Advanced Consensus Explanation
Consensus Maker takes an input file of aligned
sequences in most standard formats and calculates a consensus
sequence for those sequences. The consensus alone may be returned by
the program or the user has the option to prepend the consensus to
the original alignment. A copy of the output file may be downloaded.
If the input alignment comprises blocks of sequences (e.g., HIV
sequences grouped by subtype) then the program can calculate a
consensus for each sequence block and a consensus of the consensuses.
The program recognizes sequence blocks by how the component sequences
are named.
A good way to understand the options available in this program is
to click the blue Sample Input button at the top of the submission
page.

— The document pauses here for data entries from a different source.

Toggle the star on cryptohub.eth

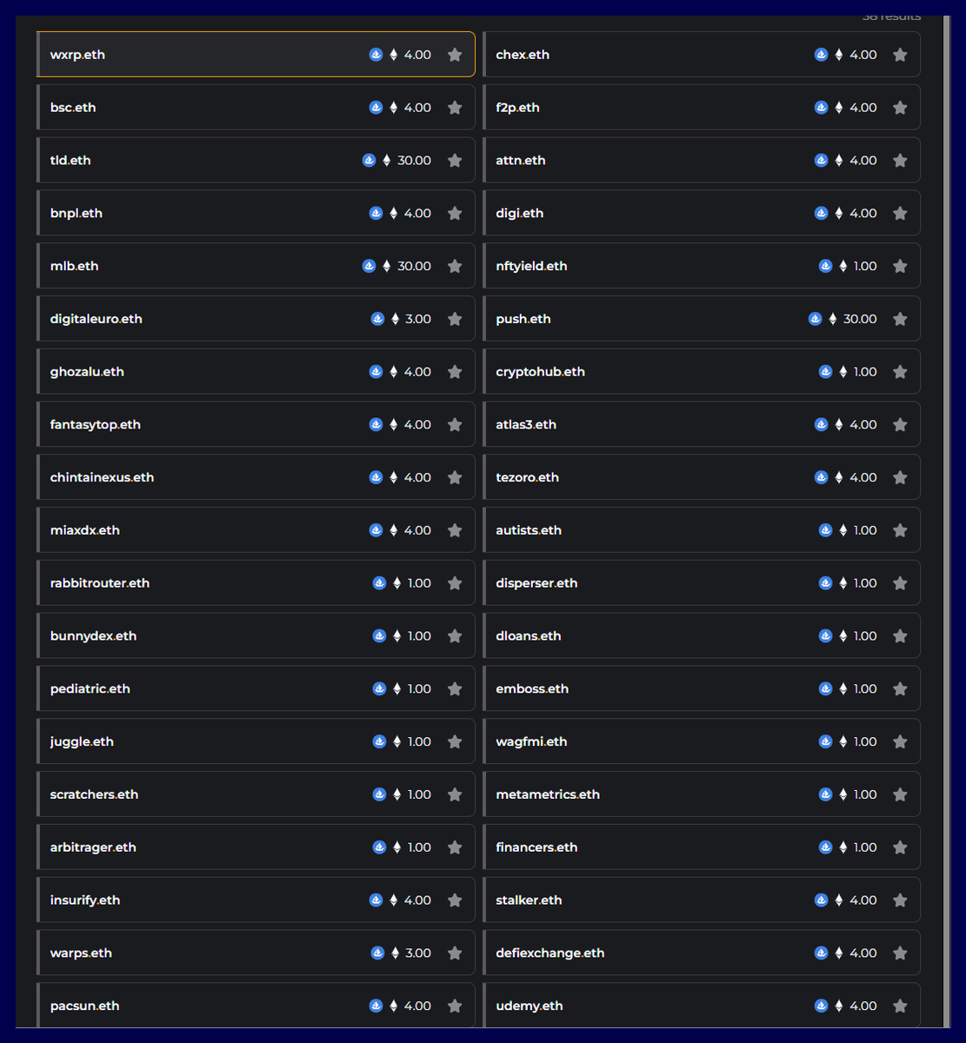pos(900,371)
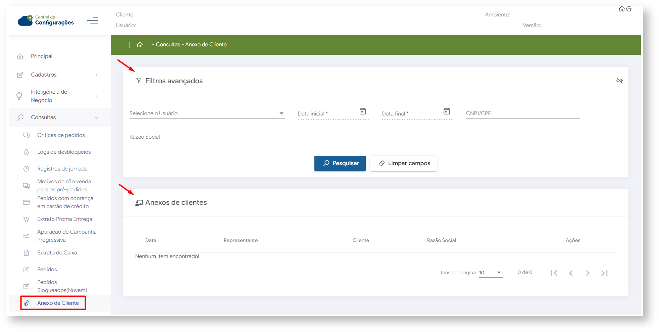
Task: Click the CNPJ/CPF input field
Action: point(522,113)
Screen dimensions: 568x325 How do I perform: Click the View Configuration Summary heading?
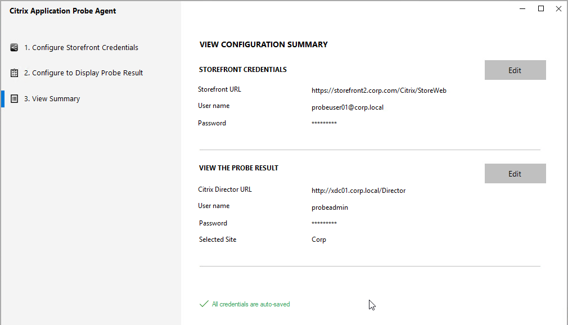263,44

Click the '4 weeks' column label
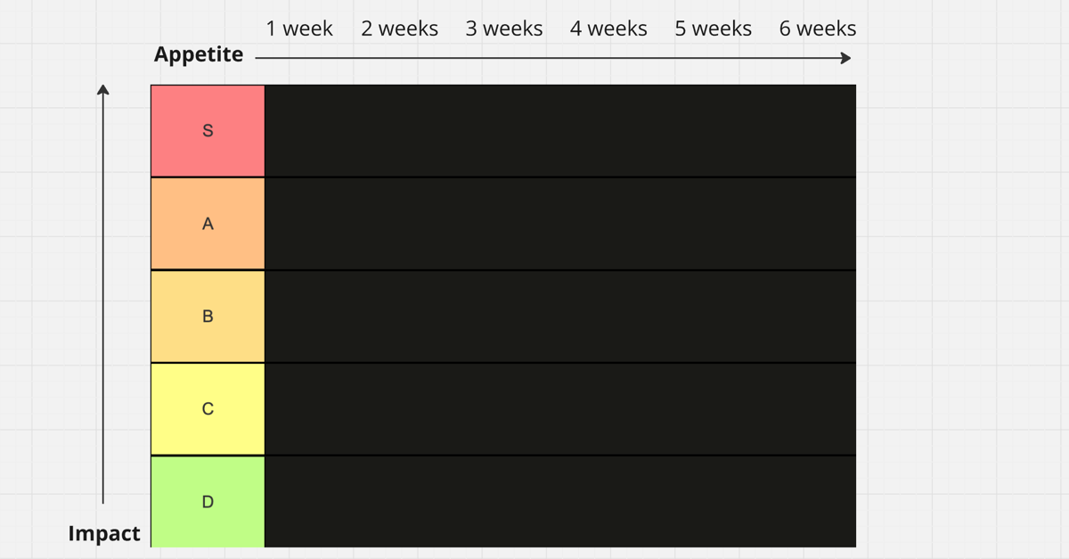click(x=608, y=29)
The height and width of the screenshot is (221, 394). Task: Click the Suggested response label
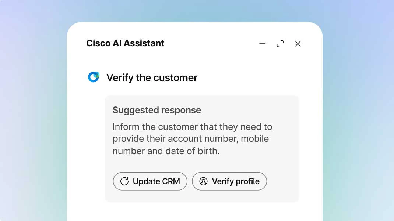coord(157,110)
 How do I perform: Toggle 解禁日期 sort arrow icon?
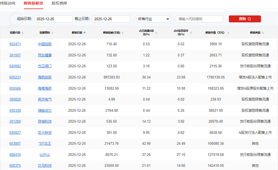(85, 32)
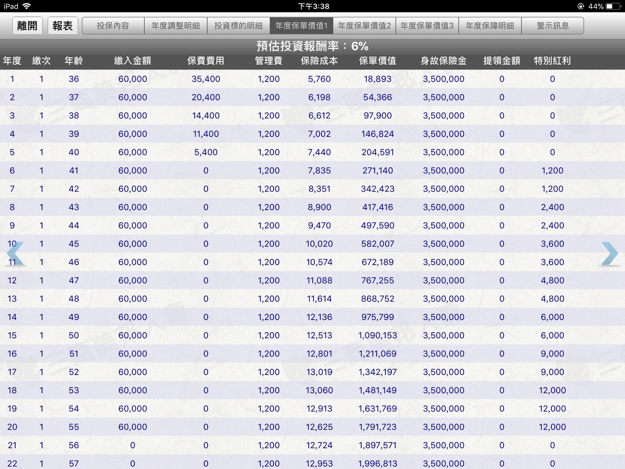Open the 警示訊息 warnings tab

[552, 26]
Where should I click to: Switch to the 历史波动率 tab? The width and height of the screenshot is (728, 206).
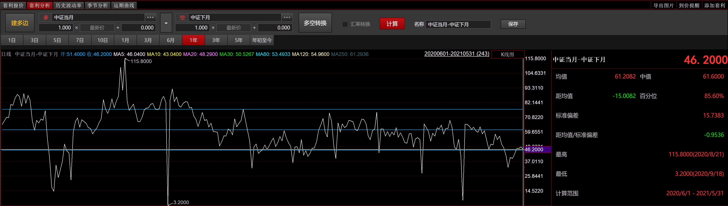pos(68,5)
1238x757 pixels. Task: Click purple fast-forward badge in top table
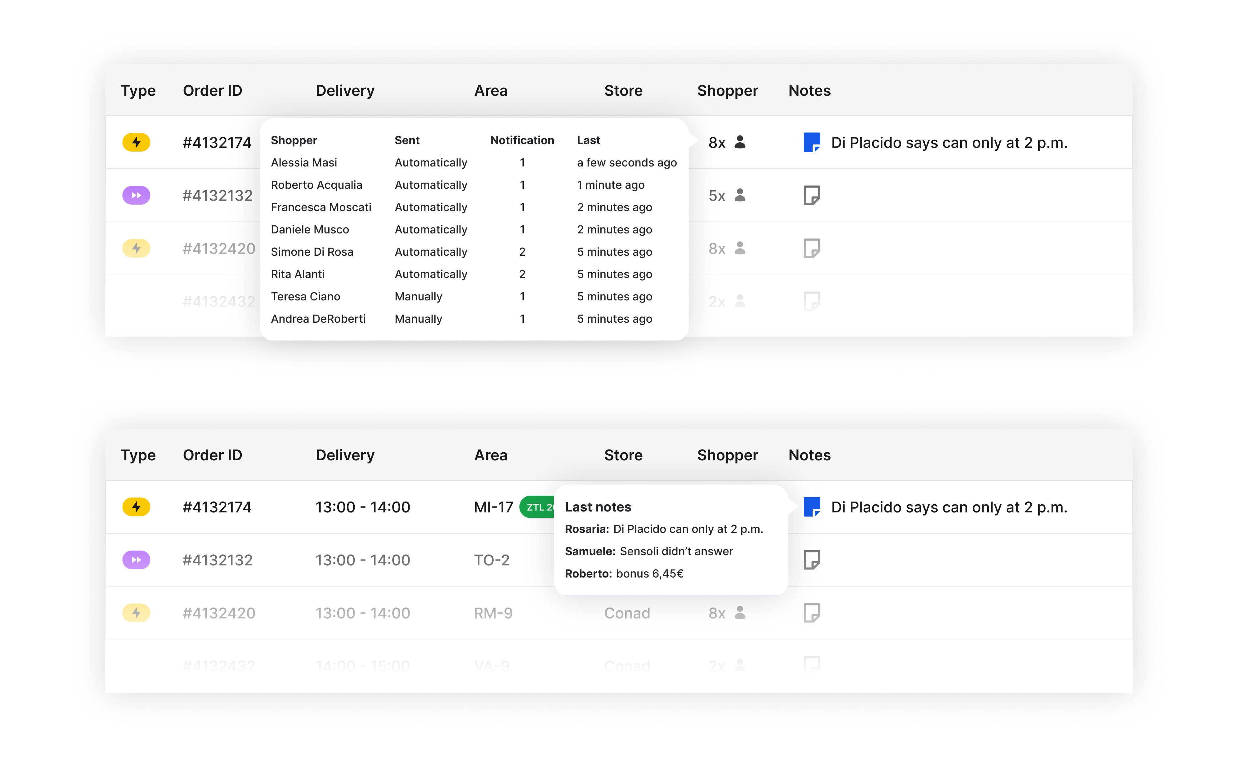point(136,195)
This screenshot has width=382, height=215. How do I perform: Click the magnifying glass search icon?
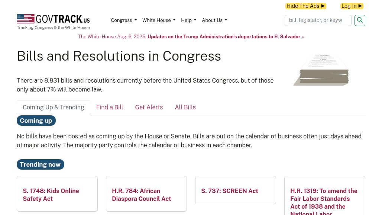[360, 20]
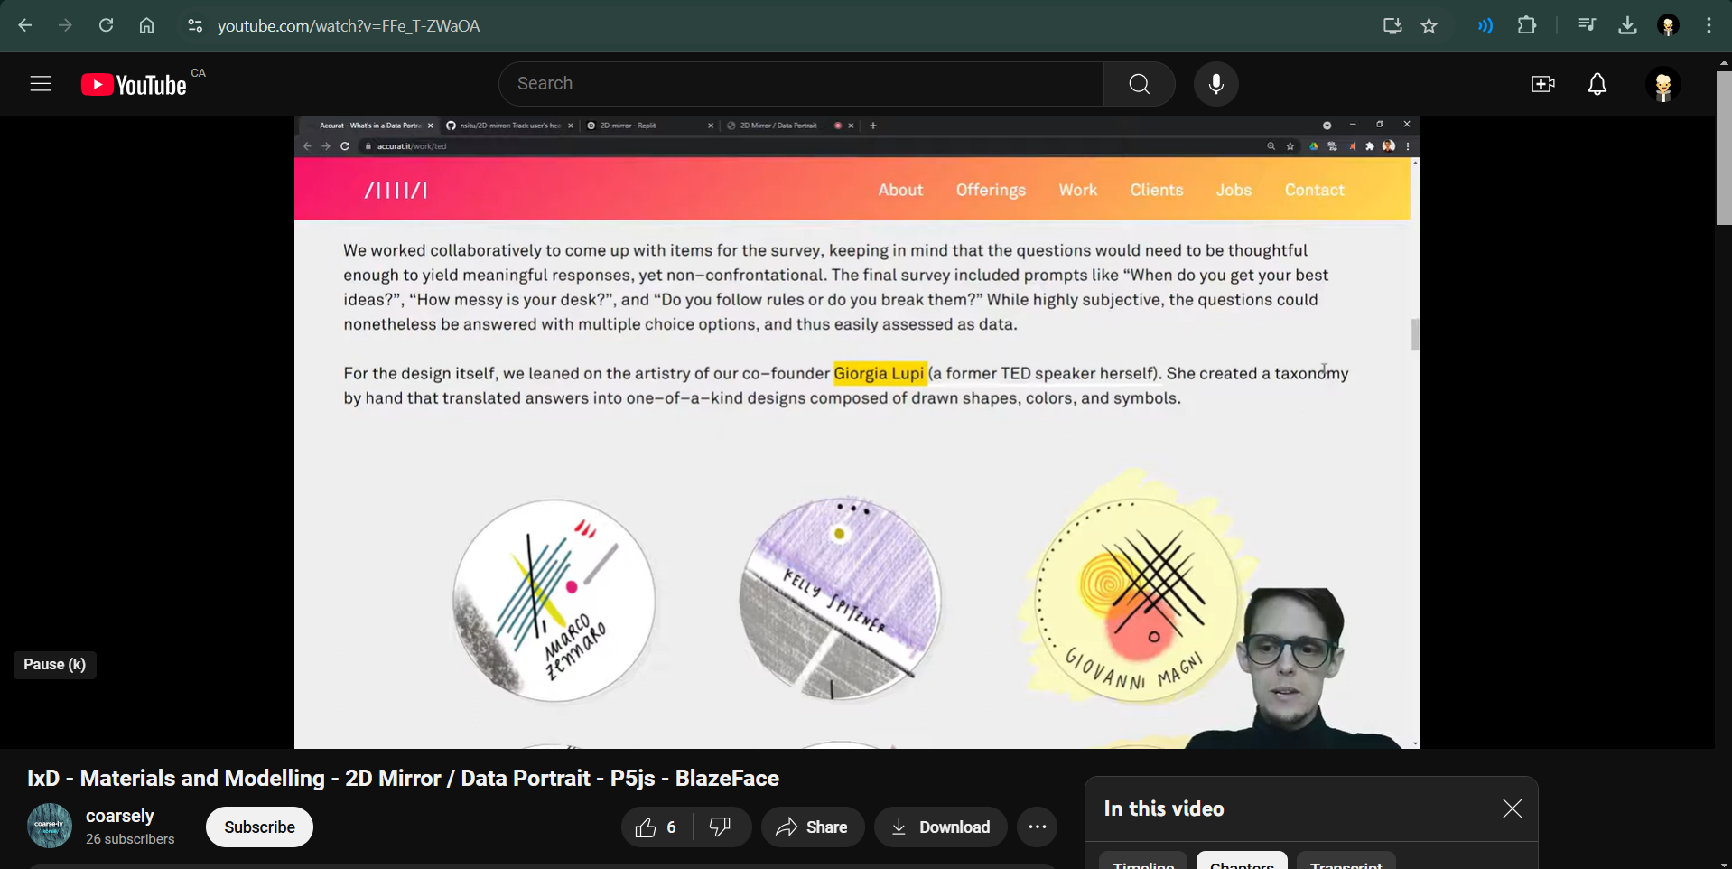Start voice search with microphone icon
Screen dimensions: 1732x869
point(1215,84)
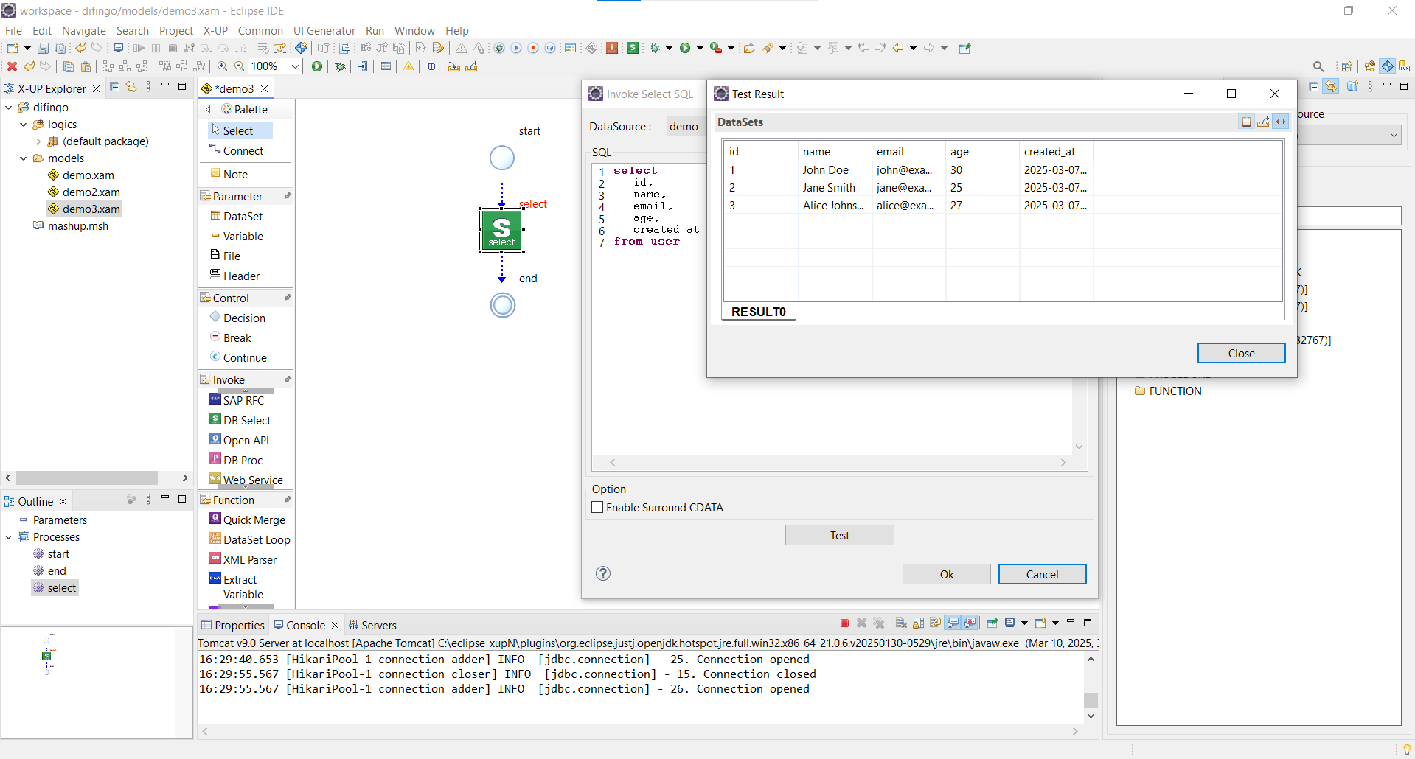
Task: Terminate the console with red stop icon
Action: (x=844, y=623)
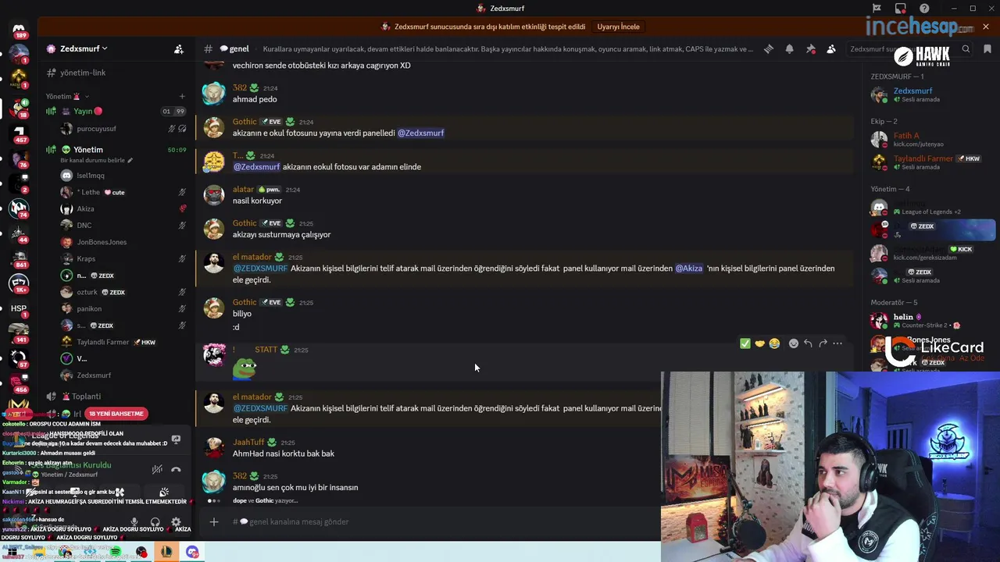Mute microphone in the user panel

pyautogui.click(x=134, y=522)
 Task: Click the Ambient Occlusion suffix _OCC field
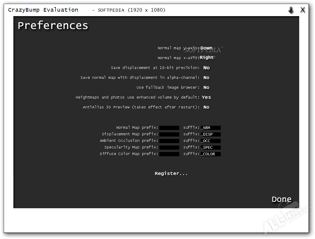coord(211,141)
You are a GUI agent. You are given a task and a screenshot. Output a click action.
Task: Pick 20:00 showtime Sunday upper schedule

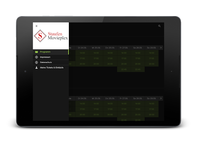pos(152,64)
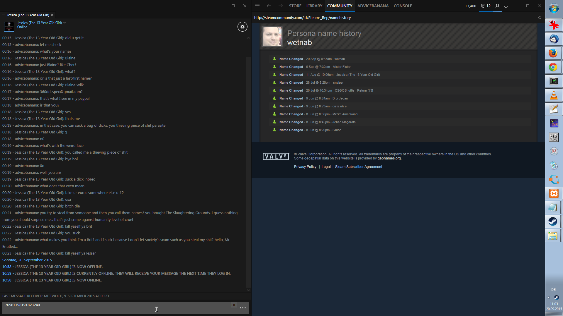Open the LIBRARY tab
The width and height of the screenshot is (563, 316).
(x=314, y=6)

This causes a simple, hypothetical alignment (in table format)
to be loaded into the form.
A.seq1 A-CGTATTAG
A.seq2 A-CG-AT
A.seq3 A-CT-CT
A.seq4 A-TT-CX
B.seq1 A-CG-AT
B.seq2 A-CG-CT
B.seq3 A-CG-TT
You can then calculate the consensus of
this alignment under varying input options to see the results of
those options. Each column of the Sample Input has been chosen to
illustrate the workings of the various options. The output looks like:
CON_OF_CONS ACG-?TTAG
CON_A Acg-?TTAG
A.seq1 ACGTATTAG
A.seq2 ACG-AT
A.seq3 ACT-CT
A.seq4 ATT-CX
CON_B ACG-?T???
B.seq1 ACG-AT
B.seq2 ACG-CT
B.seq3 ACG-TT
Col. 1: unanimity,
Col. 2: all gaps, column squeezed,
Col. 3: majority,
Col. 4: no majority letter but resolvable by common character,
Col. 5: gaps,
Col. 6: irresolvable tie in consensus,
Col. 7: undefined character,
Cols. 8-10: missing information (trailing blanks).
Input file options
- Format of input alignment. Consensus Maker
recognizes most standard alignment formats. If the
program fails to decipher your format try resubmitting
the alignment in fasta or table format.
- Squeeze gaps. If your
alignment contains columns that are entirely gaps
they will be removed before a consensus is calculated.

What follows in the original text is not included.